- Short task
Please copy all of the material below line for line, changing nothing.
-- Start of Input records --
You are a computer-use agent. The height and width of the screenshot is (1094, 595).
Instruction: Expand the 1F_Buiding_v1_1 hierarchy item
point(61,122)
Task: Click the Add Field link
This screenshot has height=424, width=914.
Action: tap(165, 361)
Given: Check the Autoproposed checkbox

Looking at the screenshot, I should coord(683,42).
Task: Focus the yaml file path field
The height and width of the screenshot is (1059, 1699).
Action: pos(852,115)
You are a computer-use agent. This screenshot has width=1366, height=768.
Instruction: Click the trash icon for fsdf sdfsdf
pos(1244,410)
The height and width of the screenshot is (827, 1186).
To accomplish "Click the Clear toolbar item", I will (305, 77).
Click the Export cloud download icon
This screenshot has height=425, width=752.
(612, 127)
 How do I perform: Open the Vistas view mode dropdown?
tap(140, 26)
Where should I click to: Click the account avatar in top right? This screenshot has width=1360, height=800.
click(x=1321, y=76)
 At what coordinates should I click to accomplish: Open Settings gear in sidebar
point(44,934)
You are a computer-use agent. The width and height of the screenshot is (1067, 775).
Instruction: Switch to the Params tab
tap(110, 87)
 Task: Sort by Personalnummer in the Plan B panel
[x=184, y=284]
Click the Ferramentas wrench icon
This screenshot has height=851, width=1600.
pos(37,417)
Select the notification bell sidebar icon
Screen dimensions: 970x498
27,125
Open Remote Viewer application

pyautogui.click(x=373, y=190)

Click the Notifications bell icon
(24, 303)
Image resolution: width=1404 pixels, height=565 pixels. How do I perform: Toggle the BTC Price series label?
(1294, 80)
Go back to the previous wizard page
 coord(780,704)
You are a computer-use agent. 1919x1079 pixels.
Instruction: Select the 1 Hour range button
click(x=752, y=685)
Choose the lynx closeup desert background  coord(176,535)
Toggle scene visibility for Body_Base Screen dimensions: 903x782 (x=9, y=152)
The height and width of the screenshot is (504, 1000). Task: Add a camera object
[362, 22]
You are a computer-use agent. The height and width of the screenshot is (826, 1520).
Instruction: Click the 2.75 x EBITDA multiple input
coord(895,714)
-- End of Input records --
- Task response
You are a computer-use agent. The height and width of the screenshot is (1094, 595).
Instruction: Expand the 1F_Buiding_v1_1 hierarchy item
point(61,122)
Task: Click the Add Field link
This screenshot has height=424, width=914.
Action: tap(165, 361)
Given: Check the Autoproposed checkbox

Looking at the screenshot, I should coord(683,42).
Task: Focus the yaml file path field
The height and width of the screenshot is (1059, 1699).
Action: pos(852,115)
You are a computer-use agent. This screenshot has width=1366, height=768.
Instruction: Click the trash icon for fsdf sdfsdf
pos(1244,410)
The height and width of the screenshot is (827, 1186).
To accomplish "Click the Clear toolbar item", I will (305, 77).
Click the Export cloud download icon
This screenshot has height=425, width=752.
(612, 127)
 How do I perform: Open the Vistas view mode dropdown?
tap(140, 26)
Where should I click to: Click the account avatar in top right? This screenshot has width=1360, height=800.
click(x=1321, y=76)
 At what coordinates should I click to accomplish: Open Settings gear in sidebar
point(44,934)
You are a computer-use agent. The width and height of the screenshot is (1067, 775).
Instruction: Switch to the Params tab
tap(110, 87)
 Task: Sort by Personalnummer in the Plan B panel
[x=184, y=284]
Click the Ferramentas wrench icon
This screenshot has height=851, width=1600.
pos(37,417)
Select the notification bell sidebar icon
Screen dimensions: 970x498
27,125
Open Remote Viewer application

pyautogui.click(x=373, y=190)

Click the Notifications bell icon
(24, 303)
Image resolution: width=1404 pixels, height=565 pixels. How do I perform: Toggle the BTC Price series label?
(1294, 80)
Go back to the previous wizard page
 coord(780,704)
You are a computer-use agent. 1919x1079 pixels.
Instruction: Select the 1 Hour range button
click(x=752, y=685)
Choose the lynx closeup desert background  coord(176,535)
Toggle scene visibility for Body_Base Screen dimensions: 903x782 (x=9, y=152)
The height and width of the screenshot is (504, 1000). Task: Add a camera object
[362, 22]
You are a computer-use agent. The height and width of the screenshot is (826, 1520).
Instruction: Click the 2.75 x EBITDA multiple input
coord(895,714)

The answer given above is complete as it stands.